### SEZIONE DI TESTO

Dopo Rams, titolo che affrontava il conflittuale rapporto tra due fratelli nello stretto legame con le loro pecore, l'Islanda presenta al cinema un altro titolo similmente legato al rapporto tra uomo e natura. Storie di cavalli e di uomini (candidato dell'Islanda all'Oscar per il Miglior Film Straniero) è un affresco lucido, crudo, glaciale, e attraversato da un'ironia nera, che contrappone alla bellezza di un luogo le dure, aspre leggi che ne regolano la vita. Ogni cosa nel film di Benedikt Erlingsson (Premiato come Miglior regista esordiente al San Sebastian Film Festival) muta infatti la leggerezza di un sorriso, di uno sguardo, in una realtà ben più amara e ostile da come può apparire a una prima, superficiale osservazione. Sono luoghi da cartolina che sanno diventare brutali, e al pari dei luoghi anche i loro abitanti nascondono una insondabile cupezza. Il regista islandese esordisce con un lavoro tanto particolare quanto interessante, che fa del suo carattere nero, e della sua ironia dark una cifra stilistica non facile da metabolizzare eppure estremamente interessante e accattivante. Ponendo in primo piano le contraddizioni di un mondo che fonde la poesia della natura alla sua brutalità, Erlingsson firma un film di estremi, che negli estremi trova il suo carattere migliore, andando a sondare alcuni originali tratti del controverso stato delle cose della natura (de rerum natura). Affascinati dalle magnifiche luci dei luoghi, dagli ‘allunghi' dei cavalli così come dal loro estatico temperamento ribelle, non si può poi non restare turbati, sgomenti, di fronte a un bianco (neve) che diventa rosso (sangue), e a una bellezza visiva che diventa dramma di eventi e di rapporti, in una contraddizione narrativa che, assieme ai cavalli e ai paesaggi, è la vera, profonda forza del film.

Storie di cavalli e di uomini Candidato dell’Islanda all’Oscar per il Miglior Film Straniero, Storie di cavalli e di uomini, opera prima dell’islandese Benedikt Erlingsson, è un film candido a e brutale che fa delle contraddizioni e degli opposti la sua cifra stilistica. La bellezza dei luoghi, degli animali, dei loro movimenti si contrappone così alle brutalità degli eventi, specie di alcune delle vicende narrate, intrecciando un racconto sorprendente per la capacità di portare costantemente avanti un doppio dall'ispirazione sottilmente gotica, e che rievoca nel conflitto d’immagine e narrativo il tratto più oscuro di un racconto dal 'bipolarismo' inquietante.

######

§ COMPITI ED ESERCIZI
1 > Secondo la recensione, in quale festival Benedikt Erlingsson è stato premiato come miglior regista esordiente?
2 > Trascriva fedelmente il passo della recensione da "Storie di cavalli e di uomini Candidato" a "dal 'bipolarismo' inquietante.", estremi inclusi.

### ESTRATTO DEI DATI

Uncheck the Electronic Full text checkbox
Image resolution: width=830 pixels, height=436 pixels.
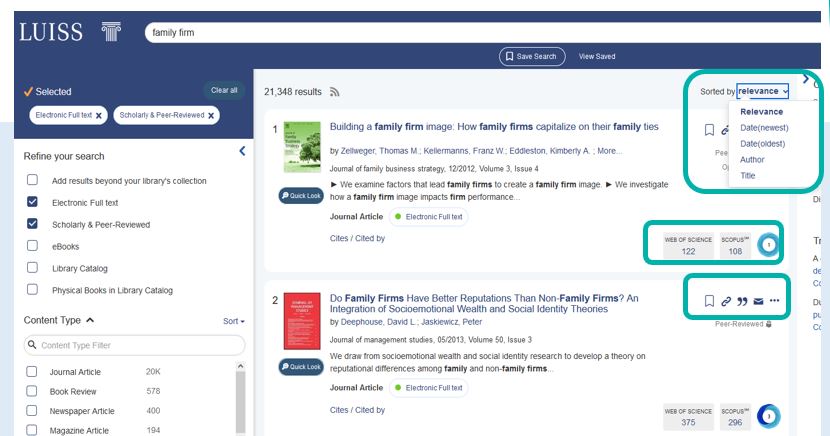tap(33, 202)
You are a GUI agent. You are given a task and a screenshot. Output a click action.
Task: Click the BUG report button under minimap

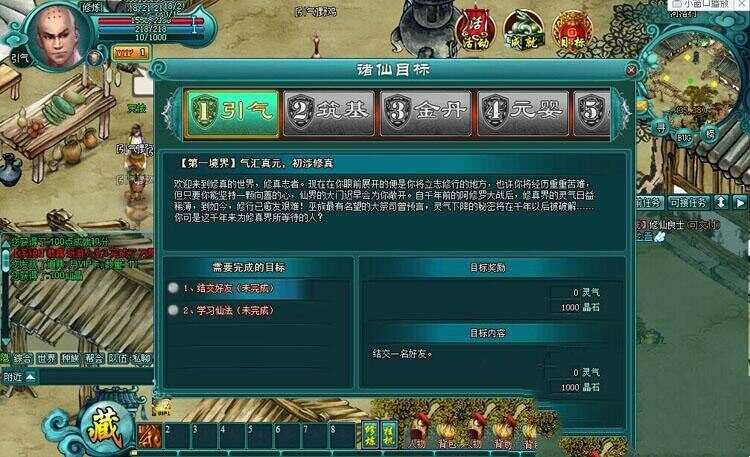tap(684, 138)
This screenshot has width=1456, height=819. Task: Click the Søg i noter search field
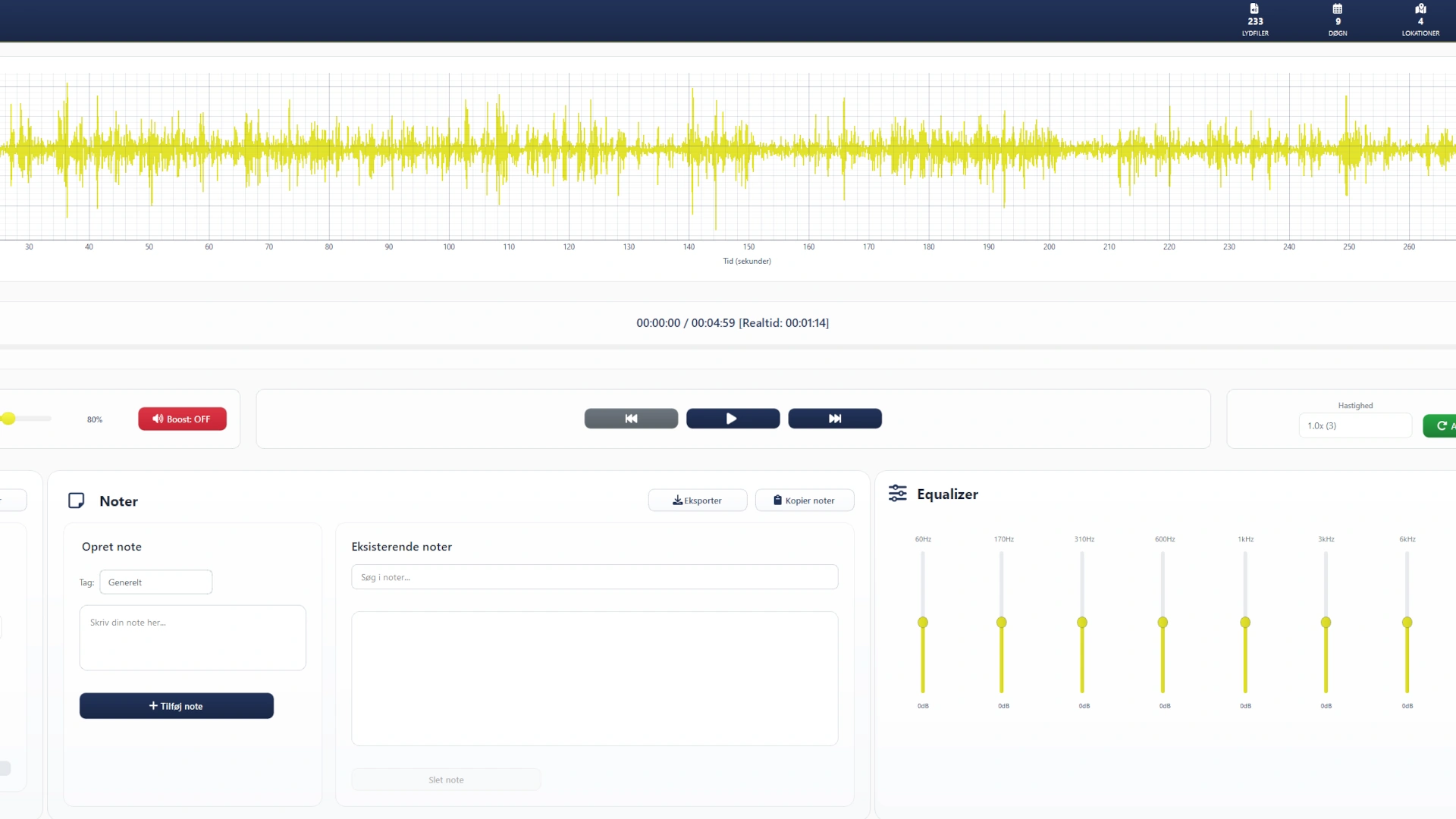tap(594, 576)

######

§ RACCOLTA DELLE RISPOSTE
1 > Al San Sebastian Film Festival.

2 >
Storie di cavalli e di uomini Candidato dell’Islanda all’Oscar per il Miglior Film Straniero, Storie di cavalli e di uomini, opera prima dell’islandese Benedikt Erlingsson, è un film candido a e brutale che fa delle contraddizioni e degli opposti la sua cifra stilistica. La bellezza dei luoghi, degli animali, dei loro movimenti si contrappone così alle brutalità degli eventi, specie di alcune delle vicende narrate, intrecciando un racconto sorprendente per la capacità di portare costantemente avanti un doppio dall'ispirazione sottilmente gotica, e che rievoca nel conflitto d’immagine e narrativo il tratto più oscuro di un racconto dal 'bipolarismo' inquietante.